In 1991, he travelled to Los Angeles and secured his first Hollywood acting role in the 1992 action blockbuster Cliffhanger with Sylvester Stallone. This led to roles in independent films with lead roles in Beyond Bedlam (1994) with Elizabeth Hurley, Galaxis (1995) with Brigitte Nielsen, Proteus, Killing Time, and Darklands.

In 1999, Fairbrass landed the regular role of Dan Sullivan in EastEnders. He left the show in August 2001. He then took the lead role of Ray Betson in the Channel Five crime drama The Great Dome Robbery.

Fairbrass returned to the U.S., starring in the Chris Klein comedy, The Long Weekend, and as Henry Caine opposite Nathan Fillion in White Noise 2. In February 2007, he appeared as the renegade Jaffa, Arkad, in the episode "Talion" in the final season of Stargate SG-1, as a guest lead in The Sarah Connor Chronicles opposite Lena Headey, and as guest lead Devon Burke, a rogue MI5 agent in David Mamet's hit show The Unit.

In 2007, he starred in the feature film Rise of the Footsoldier as real life gangster Pat Tate, and opposite Jason Statham in The Bank Job. The following year he joined Til Schweiger in the game-based action film Far Cry (2008). Fairbrass provided additional voices in the video game Call of Duty 4: Modern Warfare (2007), then again as one of the most iconic characters in the game's history as Ghost in Call of Duty: Modern Warfare 2 (2009) and as various characters in Call of Duty: Modern Warfare 3.  In 2011, Fairbrass took the co-lead in the crime thriller St Georges Day, other lead roles included Vikingdom 3D, House of the Rising Sun, opposite Dave Bautista, Hijacked, and Get Lucky and Let me Survive. In 2012, Fairbrass took his first lead role in a US action thriller The Outsider, which starred Jason Patric, James Caan and Shannon Elizabeth. In Bula Quo!, he co-starred alongside Rick Parfitt and Francis Rossi. In 2014 he took the lead in the psychological thriller, Breakdown, alongside James Cosmo, Bruce Payne, Emmett Scanlan, Olivia Grant. In 2015, he played the lead role of Jack Cregan in the revenge thriller London Heist alongsoide Steven Berkoff, which he also co-wrote.
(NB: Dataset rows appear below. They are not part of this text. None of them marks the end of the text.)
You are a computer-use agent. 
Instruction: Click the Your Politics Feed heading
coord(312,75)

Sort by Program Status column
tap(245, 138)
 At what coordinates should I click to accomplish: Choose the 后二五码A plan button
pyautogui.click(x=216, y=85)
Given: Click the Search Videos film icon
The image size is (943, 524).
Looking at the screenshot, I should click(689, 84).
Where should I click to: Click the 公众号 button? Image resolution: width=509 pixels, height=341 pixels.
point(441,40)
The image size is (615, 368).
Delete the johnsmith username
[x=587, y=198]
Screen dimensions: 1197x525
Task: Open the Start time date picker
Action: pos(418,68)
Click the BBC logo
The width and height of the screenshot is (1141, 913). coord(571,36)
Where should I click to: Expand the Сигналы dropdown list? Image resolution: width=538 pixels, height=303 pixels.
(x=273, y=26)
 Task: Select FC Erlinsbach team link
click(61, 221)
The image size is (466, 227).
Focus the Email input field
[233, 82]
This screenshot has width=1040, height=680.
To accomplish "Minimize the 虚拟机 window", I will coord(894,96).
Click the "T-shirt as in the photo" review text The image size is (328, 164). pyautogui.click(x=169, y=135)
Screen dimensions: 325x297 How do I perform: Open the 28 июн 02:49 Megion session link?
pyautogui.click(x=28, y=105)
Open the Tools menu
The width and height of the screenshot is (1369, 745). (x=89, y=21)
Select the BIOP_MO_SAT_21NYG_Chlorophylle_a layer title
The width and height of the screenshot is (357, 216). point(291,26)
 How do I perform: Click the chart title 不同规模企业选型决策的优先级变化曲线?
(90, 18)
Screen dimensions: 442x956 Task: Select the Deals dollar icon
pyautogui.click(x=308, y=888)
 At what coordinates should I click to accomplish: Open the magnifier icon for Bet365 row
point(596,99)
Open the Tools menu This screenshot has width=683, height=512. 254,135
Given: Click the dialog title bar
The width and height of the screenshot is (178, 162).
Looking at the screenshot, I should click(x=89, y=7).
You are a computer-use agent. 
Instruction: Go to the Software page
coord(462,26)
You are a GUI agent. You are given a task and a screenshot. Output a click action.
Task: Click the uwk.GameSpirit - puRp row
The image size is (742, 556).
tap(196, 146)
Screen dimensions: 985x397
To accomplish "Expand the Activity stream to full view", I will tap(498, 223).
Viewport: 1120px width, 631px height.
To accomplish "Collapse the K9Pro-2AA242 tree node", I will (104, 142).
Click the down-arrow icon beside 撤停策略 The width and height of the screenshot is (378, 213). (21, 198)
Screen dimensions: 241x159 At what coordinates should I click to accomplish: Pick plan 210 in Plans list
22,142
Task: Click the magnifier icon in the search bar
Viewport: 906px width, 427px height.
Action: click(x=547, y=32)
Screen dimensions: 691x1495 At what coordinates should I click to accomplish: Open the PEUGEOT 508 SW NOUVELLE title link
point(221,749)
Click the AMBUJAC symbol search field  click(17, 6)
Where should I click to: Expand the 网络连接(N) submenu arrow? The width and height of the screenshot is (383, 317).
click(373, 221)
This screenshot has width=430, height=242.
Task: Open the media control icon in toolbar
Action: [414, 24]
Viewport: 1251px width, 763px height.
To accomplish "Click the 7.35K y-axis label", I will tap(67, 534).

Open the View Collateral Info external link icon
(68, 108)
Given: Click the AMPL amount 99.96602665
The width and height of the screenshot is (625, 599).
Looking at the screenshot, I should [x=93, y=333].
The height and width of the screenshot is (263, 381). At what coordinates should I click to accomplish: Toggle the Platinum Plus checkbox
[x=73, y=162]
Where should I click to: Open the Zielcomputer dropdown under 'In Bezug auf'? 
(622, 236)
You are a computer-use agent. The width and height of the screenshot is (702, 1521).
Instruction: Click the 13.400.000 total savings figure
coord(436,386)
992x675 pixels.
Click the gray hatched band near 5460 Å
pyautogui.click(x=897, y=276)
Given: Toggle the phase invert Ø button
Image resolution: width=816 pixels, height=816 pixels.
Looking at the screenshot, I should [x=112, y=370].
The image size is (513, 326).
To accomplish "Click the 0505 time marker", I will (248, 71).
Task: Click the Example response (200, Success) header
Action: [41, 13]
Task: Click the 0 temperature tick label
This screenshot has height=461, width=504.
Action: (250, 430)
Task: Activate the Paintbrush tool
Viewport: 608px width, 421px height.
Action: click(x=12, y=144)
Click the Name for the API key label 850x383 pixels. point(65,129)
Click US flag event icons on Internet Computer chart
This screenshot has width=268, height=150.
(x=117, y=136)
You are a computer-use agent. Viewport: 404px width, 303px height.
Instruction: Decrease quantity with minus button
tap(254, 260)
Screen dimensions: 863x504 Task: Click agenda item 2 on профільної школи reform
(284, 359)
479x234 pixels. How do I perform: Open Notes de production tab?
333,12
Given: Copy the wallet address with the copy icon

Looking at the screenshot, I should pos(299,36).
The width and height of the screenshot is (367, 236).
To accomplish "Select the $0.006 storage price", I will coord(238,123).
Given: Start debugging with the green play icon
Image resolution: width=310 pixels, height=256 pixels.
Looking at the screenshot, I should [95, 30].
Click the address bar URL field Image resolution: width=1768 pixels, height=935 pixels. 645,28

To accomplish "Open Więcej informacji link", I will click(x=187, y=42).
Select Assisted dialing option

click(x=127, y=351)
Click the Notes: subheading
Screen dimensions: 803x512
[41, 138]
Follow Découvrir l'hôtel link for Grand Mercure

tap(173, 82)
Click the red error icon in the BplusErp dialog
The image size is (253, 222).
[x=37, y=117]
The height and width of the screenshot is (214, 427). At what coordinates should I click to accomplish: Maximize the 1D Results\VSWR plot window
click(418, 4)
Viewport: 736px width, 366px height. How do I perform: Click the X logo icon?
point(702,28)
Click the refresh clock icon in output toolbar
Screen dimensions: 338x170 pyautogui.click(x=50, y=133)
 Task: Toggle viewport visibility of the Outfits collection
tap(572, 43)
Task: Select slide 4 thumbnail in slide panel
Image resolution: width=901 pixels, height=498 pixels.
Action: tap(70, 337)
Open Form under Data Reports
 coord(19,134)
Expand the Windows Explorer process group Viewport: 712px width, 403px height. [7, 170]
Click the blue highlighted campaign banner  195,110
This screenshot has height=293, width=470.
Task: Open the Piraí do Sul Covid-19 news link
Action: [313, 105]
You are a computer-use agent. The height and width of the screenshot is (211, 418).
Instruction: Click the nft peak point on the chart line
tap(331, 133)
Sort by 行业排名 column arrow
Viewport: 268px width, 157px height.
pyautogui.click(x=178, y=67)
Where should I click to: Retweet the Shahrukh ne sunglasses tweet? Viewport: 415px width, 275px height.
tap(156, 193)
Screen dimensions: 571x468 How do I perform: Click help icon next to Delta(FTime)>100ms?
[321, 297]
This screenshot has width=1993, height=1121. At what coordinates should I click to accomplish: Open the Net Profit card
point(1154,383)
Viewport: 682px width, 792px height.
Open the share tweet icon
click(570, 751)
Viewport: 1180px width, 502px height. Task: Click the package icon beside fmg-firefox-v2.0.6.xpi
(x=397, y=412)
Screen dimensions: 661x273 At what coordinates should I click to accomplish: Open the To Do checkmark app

The film was produced by his own son, Luke Fairbrass. Craig Fairbrass went on to win the Best Actor Award at the 2016 Marbella International Film Festival for the role.

In 2017, Fairbrass reprised his role of Pat Tate in Rise of the Footsoldier 3: The Pat Tate Years, a prequel to the 2007 original and proved to be Fairbrass's most powerful performance to date, winning him the best actor award at the 2018 National Film Awards in London.

In 2020, Fairbrass played Eddie Franks in the critically acclaimed, London crime thriller Villain. He reprised his role of Pat Tate in the fifth installment of Rise of the Footsoldier Origins, directed by Nick Nevern.

In 2022, Fairbrass starred in Ross McCall's A Violent Man. Fairbrass' performance was praised by Leslie Felperin, writing for The Guardian, but the film itself was negatively reviewed, earning 2/5 stars.

Personal life
Fairbrass married former Page Three glamour model Elke Kellick in 1987. They have two sons together.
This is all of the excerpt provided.